Stored records
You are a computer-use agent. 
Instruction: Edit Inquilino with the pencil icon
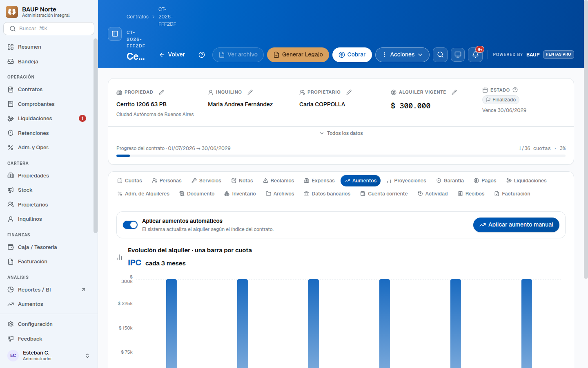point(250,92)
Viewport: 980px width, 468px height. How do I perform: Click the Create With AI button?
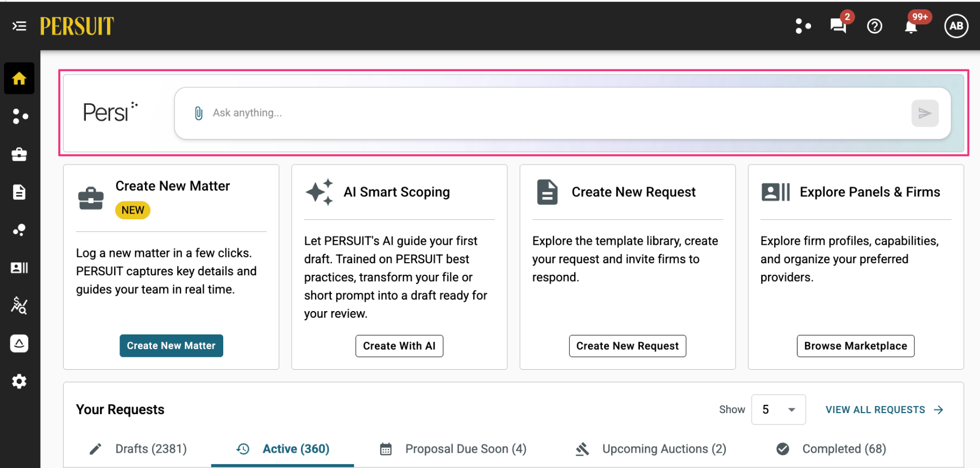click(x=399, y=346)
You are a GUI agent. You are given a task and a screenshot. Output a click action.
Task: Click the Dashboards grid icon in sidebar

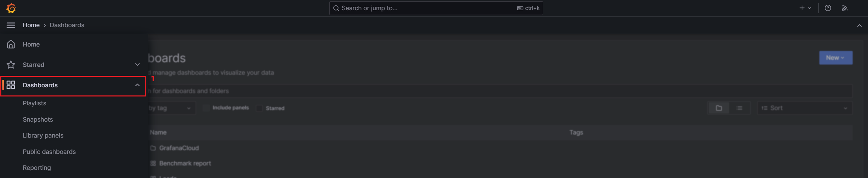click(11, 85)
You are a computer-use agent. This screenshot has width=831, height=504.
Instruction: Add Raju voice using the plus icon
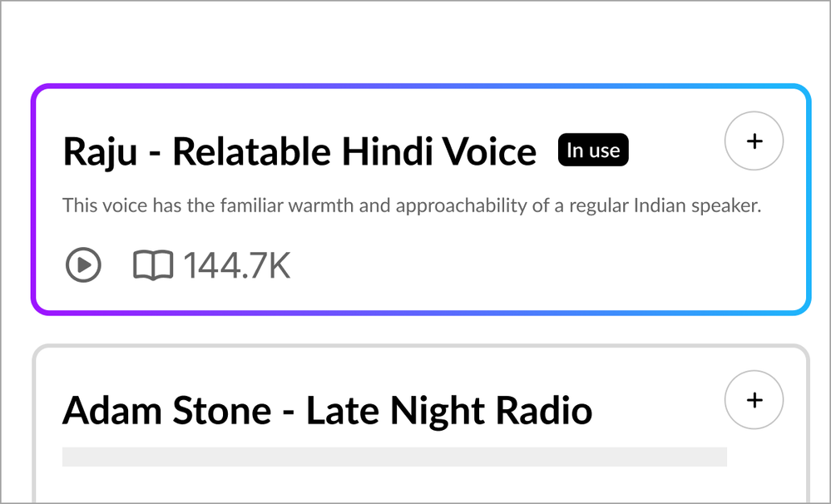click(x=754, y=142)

• TO DO: When copying the data above, repeat every word exactly and drop the pictures.

• RESPONSE TO THIS TASK:
You are a computer-use agent. 
Instruction: Edit Inquilino with the pencil icon
point(250,92)
Viewport: 980px width, 468px height. How do I perform: Click the Create With AI button?
click(x=399, y=346)
You are a GUI agent. You are given a task and a screenshot. Output a click action.
Task: Click the Dashboards grid icon in sidebar

click(11, 85)
You are a computer-use agent. This screenshot has width=831, height=504.
Instruction: Add Raju voice using the plus icon
click(x=754, y=142)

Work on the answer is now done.